Des gisements de flexibilités valorisés par des mesures incitatives essentielles à leur développement

Pour bien comprendre les mécanismes de flexibilités il est important de faire la distinction entre les « gisements » de flexibilité et les « mécanismes de valorisation ». Les gisements de flexibilités sont d’ordre physique, ils concernent l’ensemble des solutions technologiques permettant d’équilibrer le réseau, ou de consommer l’énergie à un moment propice. Ces solutions sont basées sur diverses sources d’énergie et ont des temporalités différentes (temps d’activation, durée d’activation).

Gisements de flexibilité

Parmi les gisements, on distingue les gisements d’effacement qui vont participer à des mécanismes de valorisation tels que le mécanisme d’ajustement ou le NEBEF. Le but étant de valoriser l’énergie qui ne sera pas consommée sur le réseau pour permettre son équilibre.
En termes de chiffres, RTE évalue à 3,4 GW la capacité totale d’effacement valorisée en 2021. Il s’agit des capacités installées et utilisables, à ne pas confondre avec l’énergie effacée qui elle représente 87 GWh au total sur la même année (Source : Bilan Electrique RTE 2021).

Gisements de flexibilités par effacement de consommation (sources : RTE (2021), ADEME (2017))

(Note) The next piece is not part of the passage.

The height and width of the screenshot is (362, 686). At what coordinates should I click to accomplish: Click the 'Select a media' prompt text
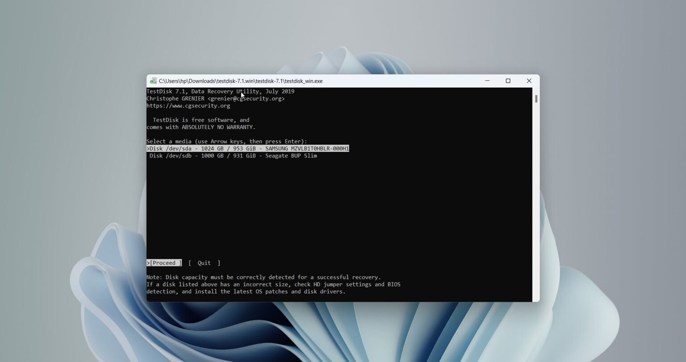coord(226,141)
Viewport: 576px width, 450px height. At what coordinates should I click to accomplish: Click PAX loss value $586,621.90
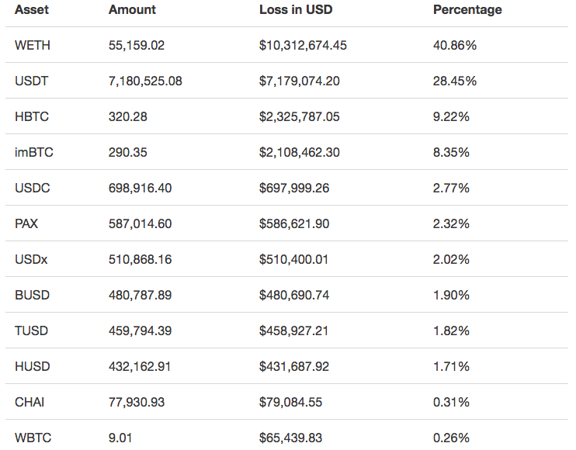(x=294, y=224)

L’industrie est le gisement d’effacement le plus exploité actuellement, en particulier pour les industries chimiques (exemple : Solvay qui valorise ses propres effacements), papier et métallurgiques qui sont très consommatrices d’électricité. La valorisation peut représenter parfois jusqu’à plusieurs centaines de milliers d’euros de bénéfices pour ces industries (la rémunération d’un mégawatt effacé est en moyenne de 60k€/MW/an). De plus, les secteurs résidentiels et tertiaires, en particulier celui du bâtiment, représentent des gisements de flexibilités aussi importants voir supérieurs à ceux de l’industrie.

Ce gisement reste cependant sous exploité en raison d’un manque de mesures incitatives et de limites technologiques, voir interview Flexcity.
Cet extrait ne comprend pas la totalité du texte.